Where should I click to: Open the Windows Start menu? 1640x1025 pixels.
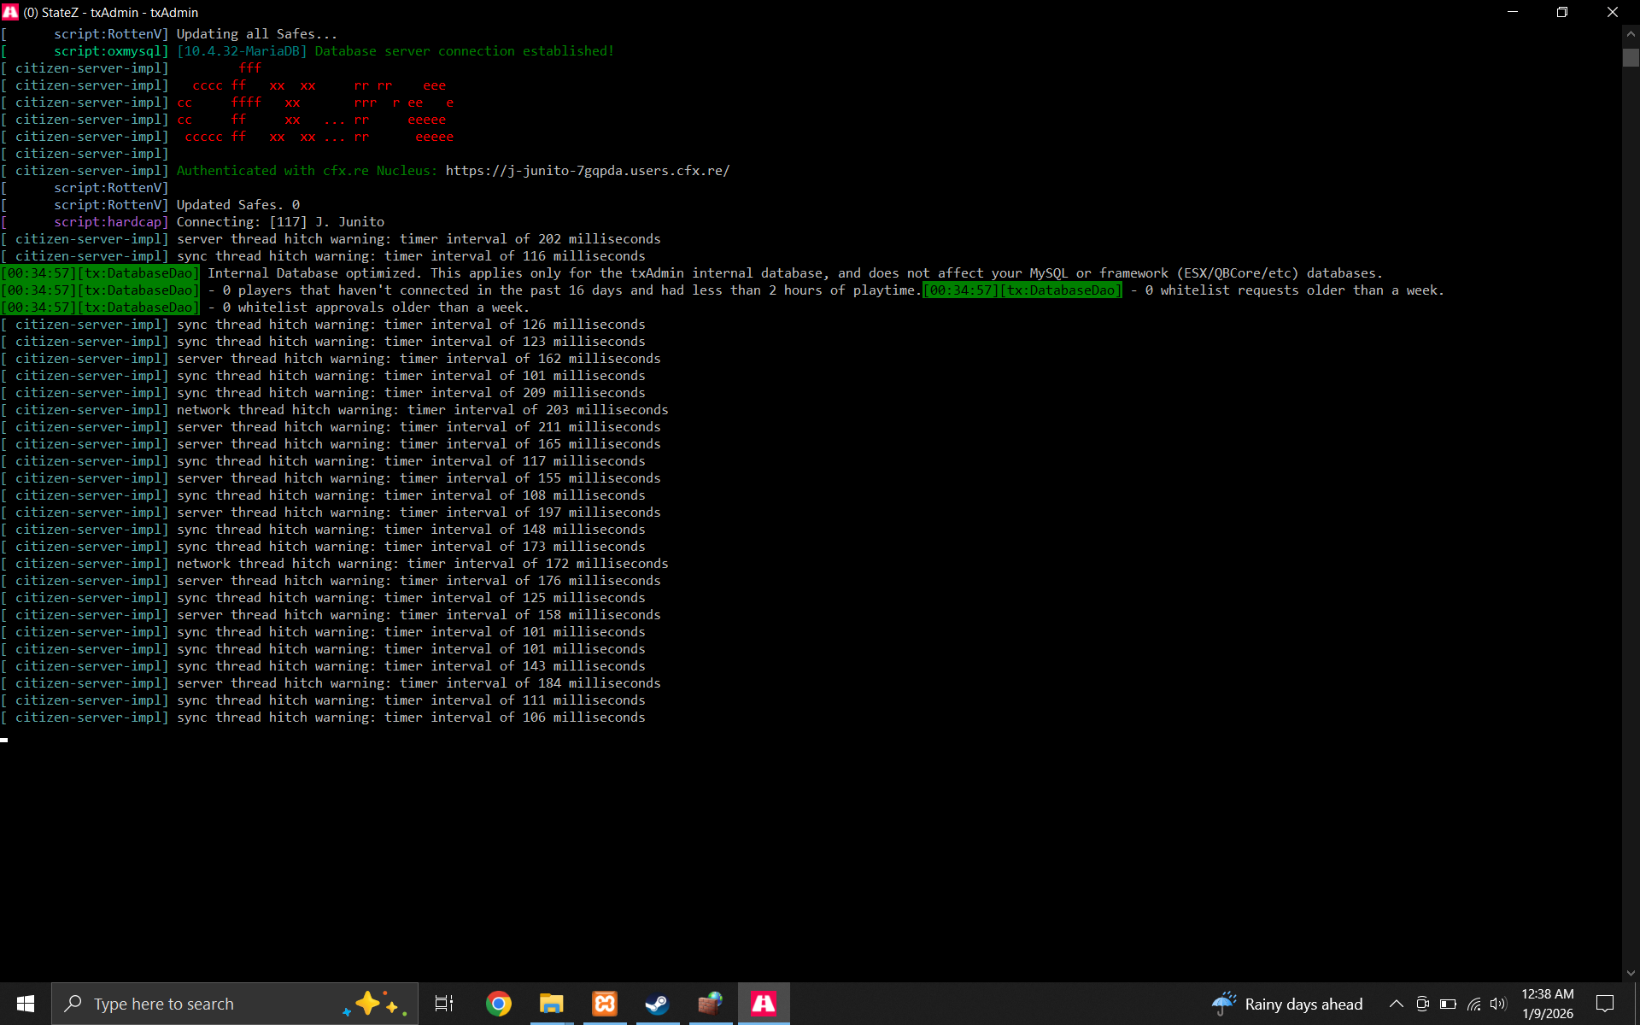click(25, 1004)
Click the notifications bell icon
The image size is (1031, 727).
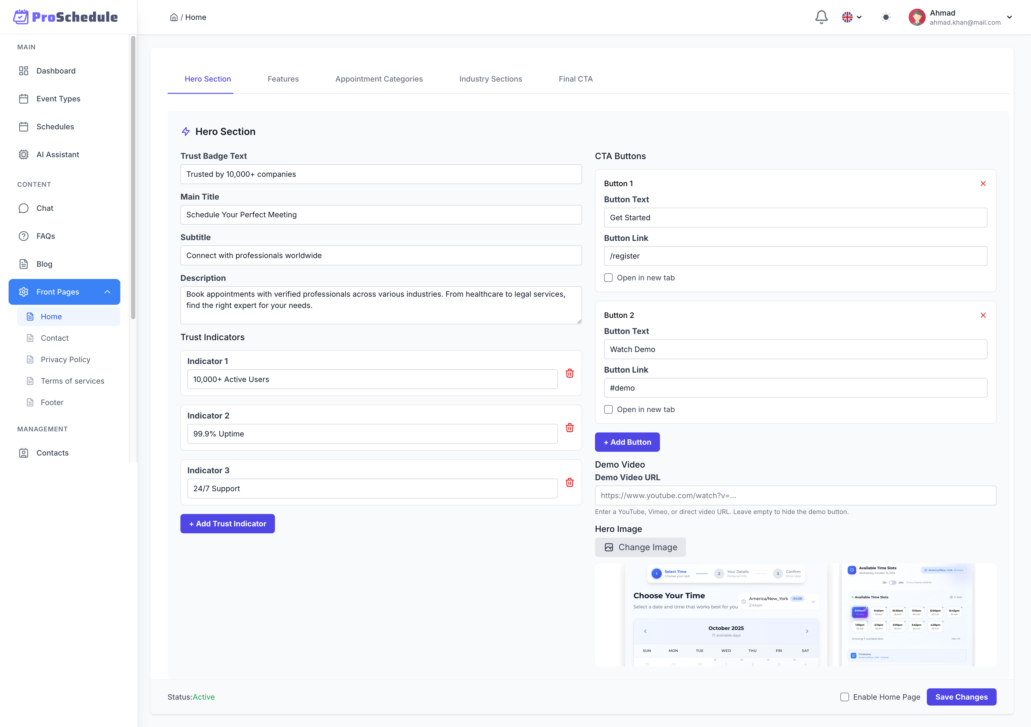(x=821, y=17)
════════════════════
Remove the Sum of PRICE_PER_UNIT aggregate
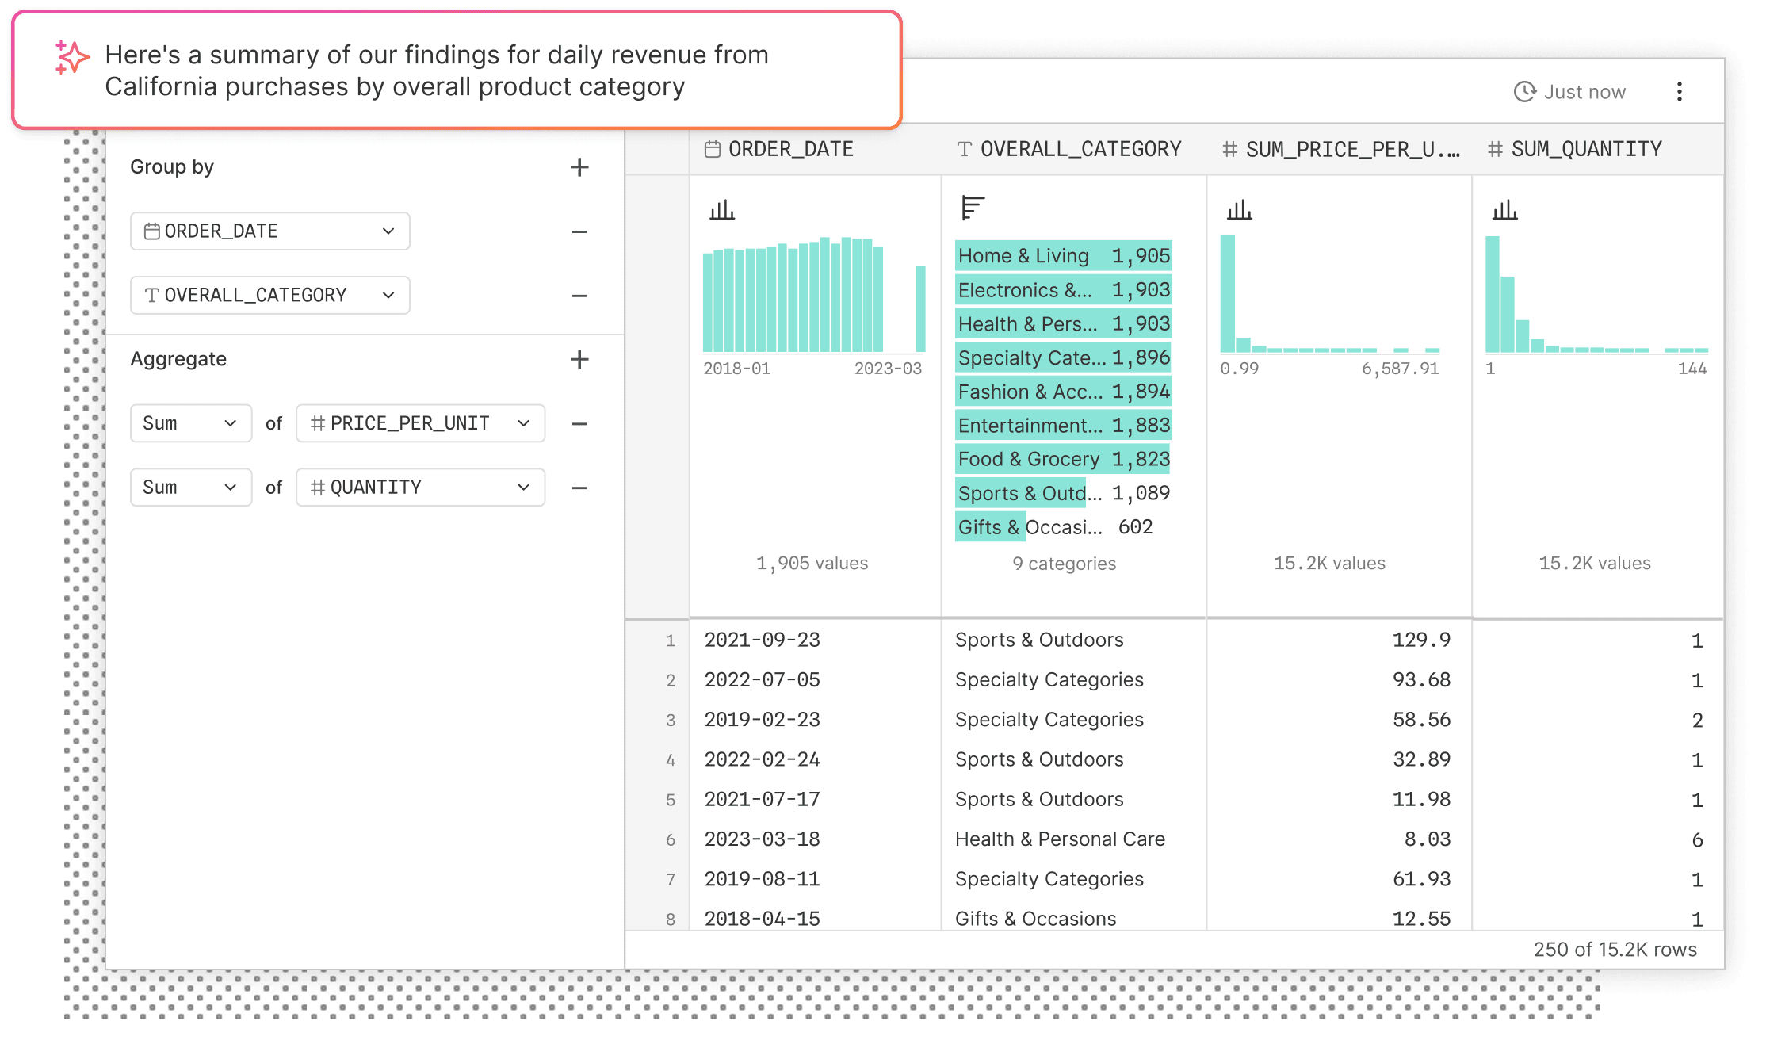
════════════════════
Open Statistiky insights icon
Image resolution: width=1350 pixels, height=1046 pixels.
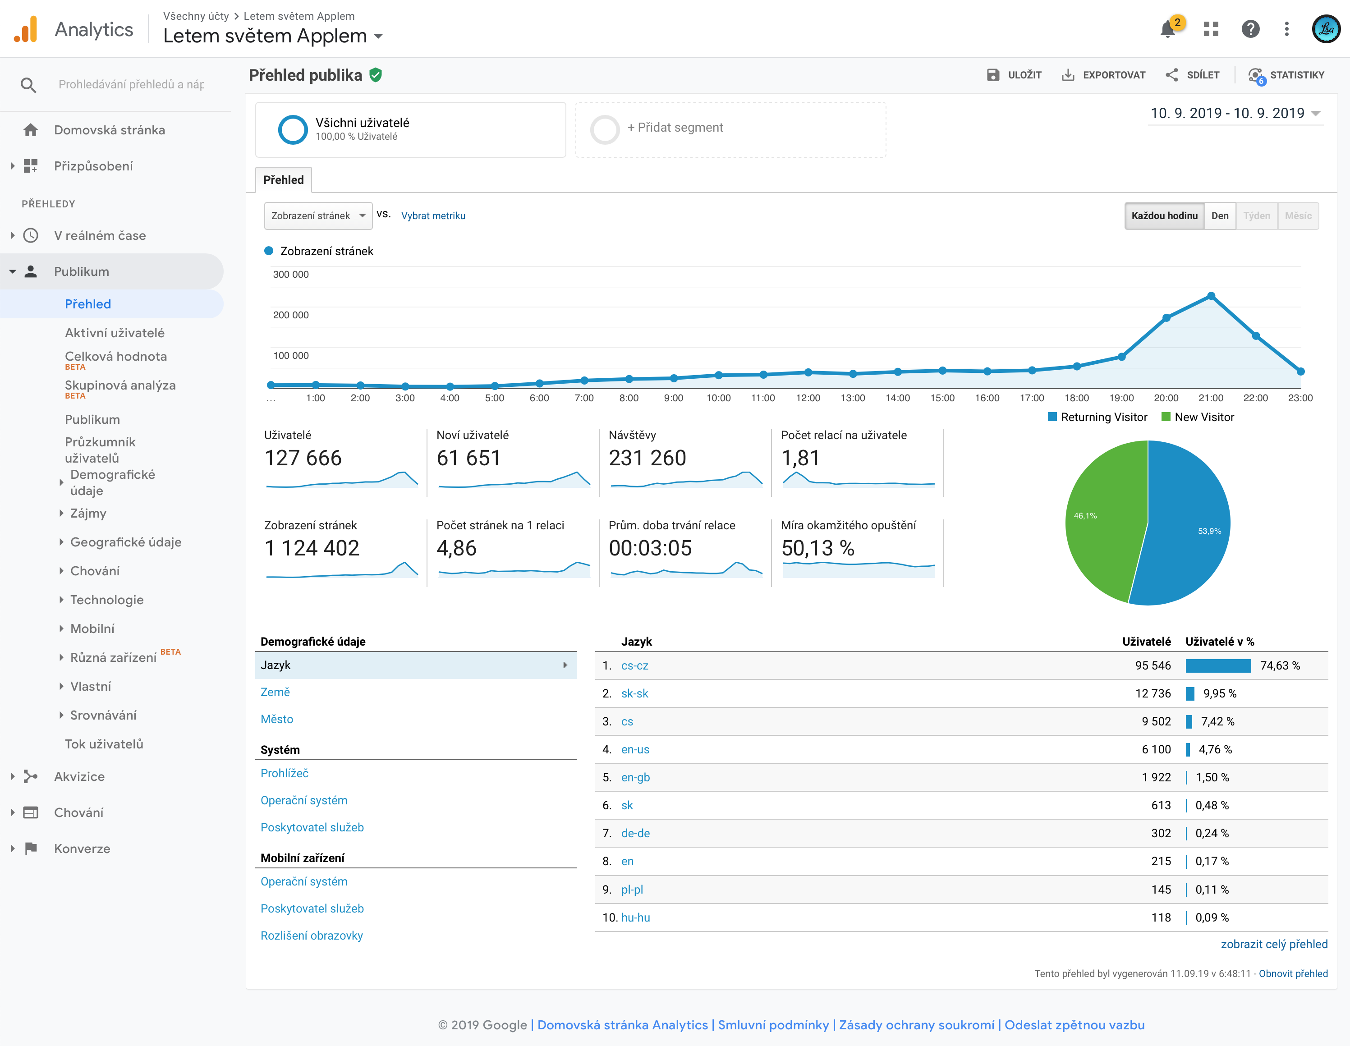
════════════════════
• **PROBLEM TO SOLVE**:
Copy each line of the listing that includes "icon".

• **EXERCISE SOLUTION**:
Click the notifications bell icon
Open Statistiky insights icon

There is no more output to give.